**Directions for this task:** Extract precisely the lines of the entries below, from the first line through the line containing "The height and width of the screenshot is (606, 523).".

(Stored records)
--- START ---
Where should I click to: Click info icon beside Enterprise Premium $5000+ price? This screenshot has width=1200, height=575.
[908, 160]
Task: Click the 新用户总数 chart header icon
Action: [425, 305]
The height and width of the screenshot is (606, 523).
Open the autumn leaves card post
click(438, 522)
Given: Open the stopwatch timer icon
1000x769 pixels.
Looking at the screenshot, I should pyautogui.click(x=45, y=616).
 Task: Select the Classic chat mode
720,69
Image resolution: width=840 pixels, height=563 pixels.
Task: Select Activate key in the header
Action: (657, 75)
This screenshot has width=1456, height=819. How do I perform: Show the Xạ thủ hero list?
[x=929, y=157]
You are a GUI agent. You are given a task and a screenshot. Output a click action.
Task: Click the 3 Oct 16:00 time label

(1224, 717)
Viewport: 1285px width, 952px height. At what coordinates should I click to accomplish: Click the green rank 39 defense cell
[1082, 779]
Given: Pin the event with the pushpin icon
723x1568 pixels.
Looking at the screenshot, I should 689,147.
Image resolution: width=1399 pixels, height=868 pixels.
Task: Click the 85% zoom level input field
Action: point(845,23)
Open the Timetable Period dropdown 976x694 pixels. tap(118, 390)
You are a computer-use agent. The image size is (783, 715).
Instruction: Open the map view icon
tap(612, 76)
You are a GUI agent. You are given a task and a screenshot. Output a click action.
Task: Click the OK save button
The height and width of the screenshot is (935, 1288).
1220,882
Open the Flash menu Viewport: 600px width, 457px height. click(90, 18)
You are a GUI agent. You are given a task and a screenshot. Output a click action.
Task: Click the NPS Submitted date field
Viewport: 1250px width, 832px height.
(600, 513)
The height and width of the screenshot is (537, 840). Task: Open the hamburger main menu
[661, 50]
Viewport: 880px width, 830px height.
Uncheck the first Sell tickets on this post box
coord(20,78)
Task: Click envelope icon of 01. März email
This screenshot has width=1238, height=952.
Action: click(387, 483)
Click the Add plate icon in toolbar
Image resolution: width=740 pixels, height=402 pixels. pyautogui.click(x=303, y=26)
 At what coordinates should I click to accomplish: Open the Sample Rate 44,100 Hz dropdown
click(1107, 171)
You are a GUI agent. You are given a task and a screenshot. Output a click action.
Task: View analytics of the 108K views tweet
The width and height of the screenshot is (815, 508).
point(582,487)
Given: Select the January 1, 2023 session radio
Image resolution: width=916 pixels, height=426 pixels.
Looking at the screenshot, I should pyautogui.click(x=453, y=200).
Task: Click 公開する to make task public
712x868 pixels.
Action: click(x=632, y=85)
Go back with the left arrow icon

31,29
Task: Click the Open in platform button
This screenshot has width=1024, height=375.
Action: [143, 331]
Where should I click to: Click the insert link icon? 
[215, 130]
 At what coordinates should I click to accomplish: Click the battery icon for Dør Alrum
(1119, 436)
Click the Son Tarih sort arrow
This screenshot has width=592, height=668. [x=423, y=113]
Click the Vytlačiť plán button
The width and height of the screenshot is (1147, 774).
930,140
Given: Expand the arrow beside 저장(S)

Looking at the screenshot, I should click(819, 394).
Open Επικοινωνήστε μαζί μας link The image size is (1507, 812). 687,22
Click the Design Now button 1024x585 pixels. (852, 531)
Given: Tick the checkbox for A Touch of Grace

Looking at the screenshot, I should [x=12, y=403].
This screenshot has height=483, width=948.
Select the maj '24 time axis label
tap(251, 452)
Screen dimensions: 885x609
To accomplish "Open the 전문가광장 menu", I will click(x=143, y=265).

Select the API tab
--- END ---
**Solution to this exercise:**
Where should I click to: Click info icon beside Enterprise Premium $5000+ price? This screenshot has width=1200, height=575.
[908, 160]
Task: Click the 新用户总数 chart header icon
Action: [425, 305]
The height and width of the screenshot is (606, 523).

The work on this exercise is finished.